Every cigarette turns a page in a book of blank pages.
Here I am again, waiting for inspiration. I palm a lighter and fish half a Spirit from its hiding place in the cleats an old roommate left on the porch. I notice the bright green Nikes every time I walk in the door. They have been there since March.
I’m out of ideas again, which is a desperate place to be when you’re a hyperactive thinker—like a sorority girl hyperventilating over an empty social calendar. Like my hypothetical Alpha Chi, I’m thinking it’s time to do something rash. The cool house is getting oppressive, and I wonder whether the wisps of smoke might be read, like tealeaves or lines on a palm, for a clue to the future. It is nice to feel the jagged edge of each brick on my bared back. They were once smooth and new; they will, someday, be smooth and old. For now, though, they have texture.
The day will be hot; Washington wears humidity like a knockout wears a spritz of Shalimar. If you are not careful either will put you to sleep. The unkept yard encroaches impolitely on the white plastic lawn chair we have, so I stay on the stoop.
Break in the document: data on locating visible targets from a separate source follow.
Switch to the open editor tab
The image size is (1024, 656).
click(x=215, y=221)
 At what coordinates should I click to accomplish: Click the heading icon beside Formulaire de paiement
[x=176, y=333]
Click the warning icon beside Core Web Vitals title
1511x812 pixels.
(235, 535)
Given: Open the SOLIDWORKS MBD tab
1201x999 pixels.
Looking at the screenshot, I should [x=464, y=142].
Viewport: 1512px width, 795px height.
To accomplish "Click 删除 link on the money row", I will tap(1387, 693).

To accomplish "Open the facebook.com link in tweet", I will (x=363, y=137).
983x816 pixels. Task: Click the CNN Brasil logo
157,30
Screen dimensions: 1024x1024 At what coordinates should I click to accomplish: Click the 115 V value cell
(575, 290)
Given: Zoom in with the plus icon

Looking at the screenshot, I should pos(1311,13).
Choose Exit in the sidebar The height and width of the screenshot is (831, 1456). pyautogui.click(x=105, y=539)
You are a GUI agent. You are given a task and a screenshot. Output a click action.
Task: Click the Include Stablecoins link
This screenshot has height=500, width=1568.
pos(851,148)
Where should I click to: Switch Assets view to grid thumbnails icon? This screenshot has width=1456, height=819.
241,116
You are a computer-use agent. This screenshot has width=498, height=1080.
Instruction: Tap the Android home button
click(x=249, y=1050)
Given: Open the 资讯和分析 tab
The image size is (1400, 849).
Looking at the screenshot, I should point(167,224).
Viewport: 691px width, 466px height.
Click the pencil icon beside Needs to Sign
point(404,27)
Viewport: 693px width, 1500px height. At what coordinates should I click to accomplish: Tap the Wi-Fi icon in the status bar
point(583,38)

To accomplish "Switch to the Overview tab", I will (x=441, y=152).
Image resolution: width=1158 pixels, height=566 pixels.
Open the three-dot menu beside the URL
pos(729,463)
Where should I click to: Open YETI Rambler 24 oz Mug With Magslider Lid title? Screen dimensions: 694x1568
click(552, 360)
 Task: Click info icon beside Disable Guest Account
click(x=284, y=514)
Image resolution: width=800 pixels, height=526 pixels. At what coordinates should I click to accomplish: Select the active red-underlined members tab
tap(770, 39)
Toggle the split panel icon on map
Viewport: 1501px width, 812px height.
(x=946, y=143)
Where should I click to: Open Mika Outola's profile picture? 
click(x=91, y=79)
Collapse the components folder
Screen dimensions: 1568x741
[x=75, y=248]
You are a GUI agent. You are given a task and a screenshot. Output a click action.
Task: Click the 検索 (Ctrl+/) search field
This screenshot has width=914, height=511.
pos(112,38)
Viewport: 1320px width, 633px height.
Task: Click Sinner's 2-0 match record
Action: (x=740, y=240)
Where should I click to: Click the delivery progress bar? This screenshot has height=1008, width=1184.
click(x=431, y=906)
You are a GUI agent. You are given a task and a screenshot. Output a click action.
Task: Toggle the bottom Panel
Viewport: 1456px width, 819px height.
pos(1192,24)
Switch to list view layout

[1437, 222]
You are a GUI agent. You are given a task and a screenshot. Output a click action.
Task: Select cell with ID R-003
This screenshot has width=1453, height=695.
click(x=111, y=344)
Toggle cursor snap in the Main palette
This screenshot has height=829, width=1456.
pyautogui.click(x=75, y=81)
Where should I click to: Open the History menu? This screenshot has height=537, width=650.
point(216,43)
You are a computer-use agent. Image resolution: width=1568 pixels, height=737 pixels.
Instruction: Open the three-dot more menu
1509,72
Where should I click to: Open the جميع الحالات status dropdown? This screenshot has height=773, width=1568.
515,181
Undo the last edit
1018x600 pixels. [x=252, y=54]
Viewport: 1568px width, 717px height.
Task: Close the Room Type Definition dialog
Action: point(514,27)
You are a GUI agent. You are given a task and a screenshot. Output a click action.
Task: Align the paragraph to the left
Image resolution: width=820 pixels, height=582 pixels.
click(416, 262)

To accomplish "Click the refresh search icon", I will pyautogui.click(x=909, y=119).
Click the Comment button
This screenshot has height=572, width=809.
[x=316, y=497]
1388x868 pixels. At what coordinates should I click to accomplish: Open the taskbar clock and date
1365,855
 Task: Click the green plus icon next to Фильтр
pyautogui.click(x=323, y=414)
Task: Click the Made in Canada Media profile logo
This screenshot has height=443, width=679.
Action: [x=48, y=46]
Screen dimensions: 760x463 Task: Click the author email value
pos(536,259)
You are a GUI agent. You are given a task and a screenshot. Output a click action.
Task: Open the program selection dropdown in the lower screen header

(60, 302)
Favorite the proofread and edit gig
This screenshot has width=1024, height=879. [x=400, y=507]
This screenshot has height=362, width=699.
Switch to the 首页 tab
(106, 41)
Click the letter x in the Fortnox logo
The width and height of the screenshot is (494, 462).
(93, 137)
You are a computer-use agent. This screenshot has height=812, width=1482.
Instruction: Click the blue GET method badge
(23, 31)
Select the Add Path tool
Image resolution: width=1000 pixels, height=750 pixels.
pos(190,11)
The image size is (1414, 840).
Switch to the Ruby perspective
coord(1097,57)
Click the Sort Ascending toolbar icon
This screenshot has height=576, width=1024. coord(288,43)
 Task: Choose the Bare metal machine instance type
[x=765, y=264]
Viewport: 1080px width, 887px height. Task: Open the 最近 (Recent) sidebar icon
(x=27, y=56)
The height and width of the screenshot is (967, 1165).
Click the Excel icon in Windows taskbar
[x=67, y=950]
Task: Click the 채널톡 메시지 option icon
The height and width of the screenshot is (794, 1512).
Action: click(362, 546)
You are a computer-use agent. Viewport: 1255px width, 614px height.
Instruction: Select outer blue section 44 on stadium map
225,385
It’s hard to light the stub without burning my nose, and I almost cough myself to death laughing at the idea of walking around with a snout browned by idiocy. It is true, I am an amateur, an initiate, new to the cool desperation of waiting.
In inhale, and decimate myself. To maintain discipline, Roman commanders would kill a tenth of the centurions if a division failed to do its duty. I make a classic mistake of logical confusion, the effect for the cause, when I take the poison. Atonement for my sins, perhaps. If my karmic account is at zero, and I initiate my own pain, is my next punishment voided, a tax credit for the cosmos? A boy chases a ball down the hill; the ball, like everything else, only trying to go where it is wanted.
That’s what I don’t know: where am I needed, where am I wanted? My parents are understanding, too much so perhaps, and I yearn for something to box me in. I can hardly even face the full street; too many possibilities. In need of a smaller world, I close my eyes.
The leaves we burn in self-pity grow on alluvial plains, flattened by the onslaught of wind, water, and time. Curlicuing smoke signifies the approach of stillness. The sun, whose rays provide the energy for the tobacco plant’s lilting upward grasp, slouches towards silence as it lazily exhausts itself. My mind goes off-leash.
Our sun, beloved sun, never will supernova; instead, it heads for quiet stasis, a white dwarf in long contemplation of the suffering it birthed. For a long time, I thought heat death meant the death of the universe by heat, fire and brimstone become full. I might not have been so confused if instead the phenomenon were dubbed the death of heat: the exhaustion of our world’s entropic surplus. A whisper not a bang.
Our world is a hiccup in a quiet torrent, an ugly burp of brightness and right angles in an otherwise bland universe. The place is all taupe and flat, rather boring, without us. Wherever we are not dark and undifferentiated—wherever there is order—it exists as a fluctuation in the probabilistic ledgers, a lotto ticket to existence, an account to be drawn down carefully. Human intervention marshals disorder—our great anti-entropic crusade—and then, the crops cultivated, the leaves harvested, the paper rolled, we hurtle our efforts to oblivion. What we burn accelerates us toward that world of no contrast: the elegant geometry of the bonds, howsoever they are, now broken for a high, their energy dissipated. The electrons seek their base state, and I wish my own directive were so clear.
The slow march to sameness smolders, it seems, in the ashes of our afterthoughts. Reshuffle the deck, we wonder, and who knows what will turn up. This time, though, I’m down to the noxious filter. Time to play the cards I’m dealt. Maybe I can write about it.
When we smoke, we do so waiting, more often than not: for a friend to arrive, for a stroke of genius, for a worldly pain to pass. We flip ahead in the script of my life, hoping for the plot to thicken. We are all waiting to be pulled into something, for something to happen—but nothing ever does. “Happens” is, of course, the most noxious word in the English language.
I head inside, one thing on my mind, and more to follow. We wait, and in our waiting burn the wick of the world.